One problem she didn’t have was finding health insurance to offer to her 14 employees. Because she’s a member of Ohio Farm Bureau, she’s been able to provide coverage through its Health Benefits Plan for those who need it.

Dan Rapp, senior director of health services development with Ohio Farm Bureau, said the organization began offering the insurance so that members who work in farm-to-fork Ohio industries could have reasonably priced coverage. It’s self-funded and is specifically for small businesses. The average use is for about three employees, but it can be used for as few as one and as many as 99 employees, Rapp said.

The program, in its fourth year, insures nearly 2,500 people from almost 500 businesses through a variety of plans.

Gaffney shopped for a year before she found the Farm Bureau plan.

“I was really excited to offer as good a plan as I have, given that I’m a small business and have no bargaining power,” Gaffney said. “It’s very good coverage for the cost.”

The plan’s availability and affordability gives her one less thing to worry about during a year where her business has been turned upside down by COVID-19.

COVID-19 impacts

State mandates led her to close the bakery in March for a short time before reopening with online orders and curbside pickup. As of mid-November she was open to the public Thursday through Sunday for walk-in business and had employees working in the kitchen on Wednesdays.

She cut out two days of public business hours so that her employees have fewer days when they could be exposed to the virus during sales hours.

While business hasn’t increased when compared with 2019, it has remained steady.

“People come in and they say, ‘I just need to treat myself because I’ve had a really bad day,’” Gaffney said. “It’s a comfort thing; they can’t do this or that, so they think they may as well comfort themselves with baked goods.”

Gaffney is thankful that the pandemic didn’t hit during her first year owning the bakery.

“I would have told myself it was time to move on,” she said. But 2019 gave her time to create a team that has been pulling together to get through the challenging times. In terms of the day-to-day work, Gaffney said baking is much more difficult than lawyering.

“People have a tendency to think that working in a bakery is a nice, fluffy experience and everything is super easy,” she said. “It’s not. Physically it’s 150 percent harder than any job I’ve had before. You’re on your feet 13 to 15 hours a day and you’re lifting and pouring 50 pound bags of flour.”

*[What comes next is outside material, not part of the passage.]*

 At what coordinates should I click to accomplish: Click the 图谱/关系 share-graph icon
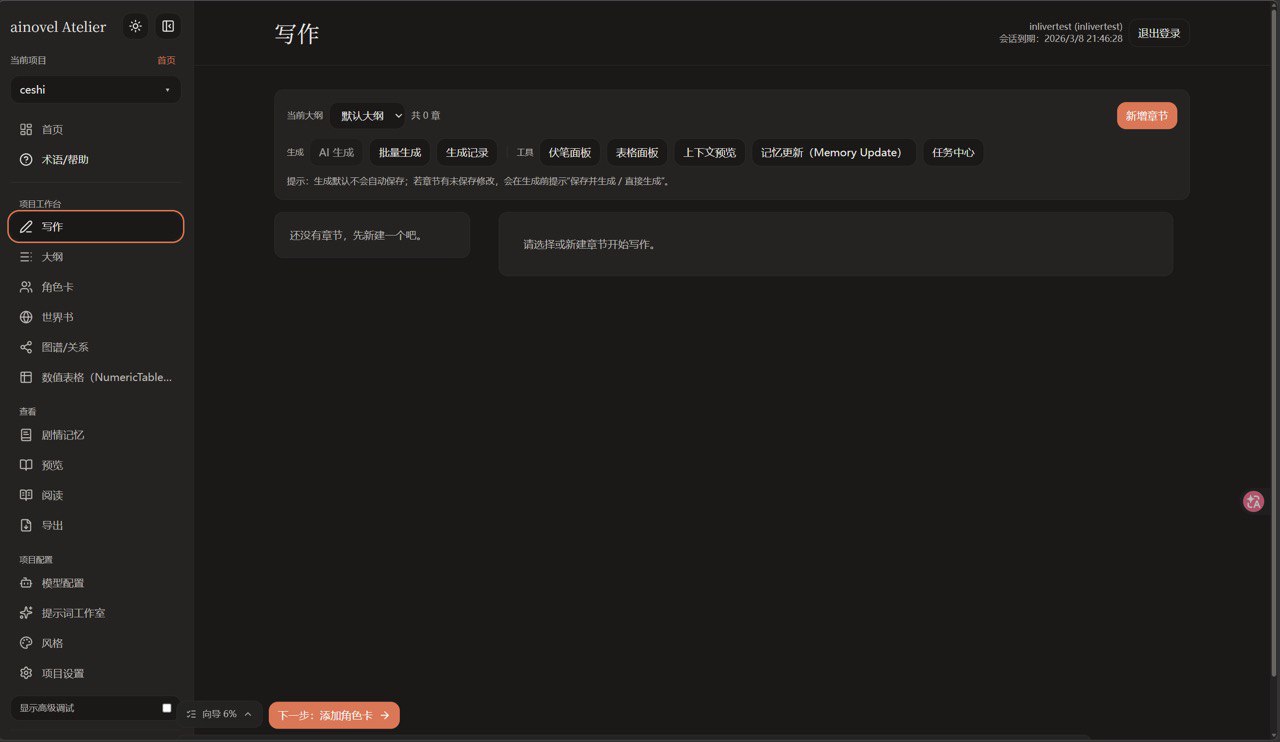click(x=27, y=347)
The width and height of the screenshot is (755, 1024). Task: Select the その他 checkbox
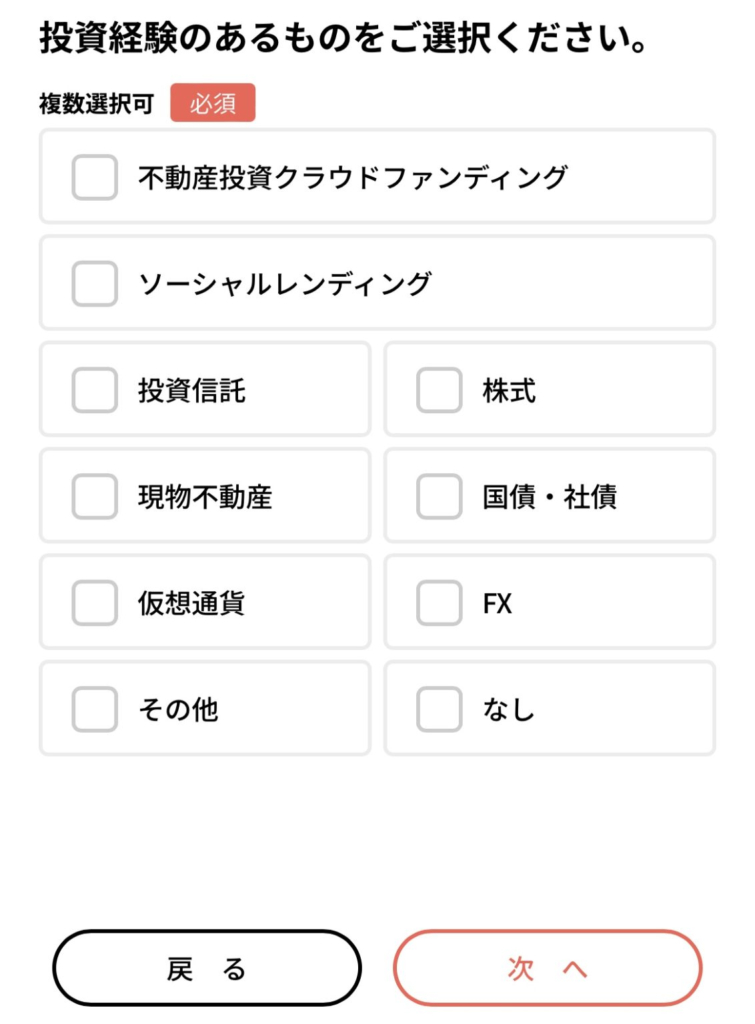[95, 709]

But what keeps her coming back, often in the wee hours of the morning when baking must begin, are the customers.

“There’s a lot of satisfaction in giving people something that makes them happy and helps them celebrate,” she said. “When you get to hand cookies to little kids, there’s nothing better than the smile that comes across their faces.”

Kathy Lynn Gray is a freelance writer from Columbus.

Labor has always been an issue, mainly because we are a seasonal operation. So that's a challenge finding somebody who only wants to work three months out of a year, sometimes up to six months.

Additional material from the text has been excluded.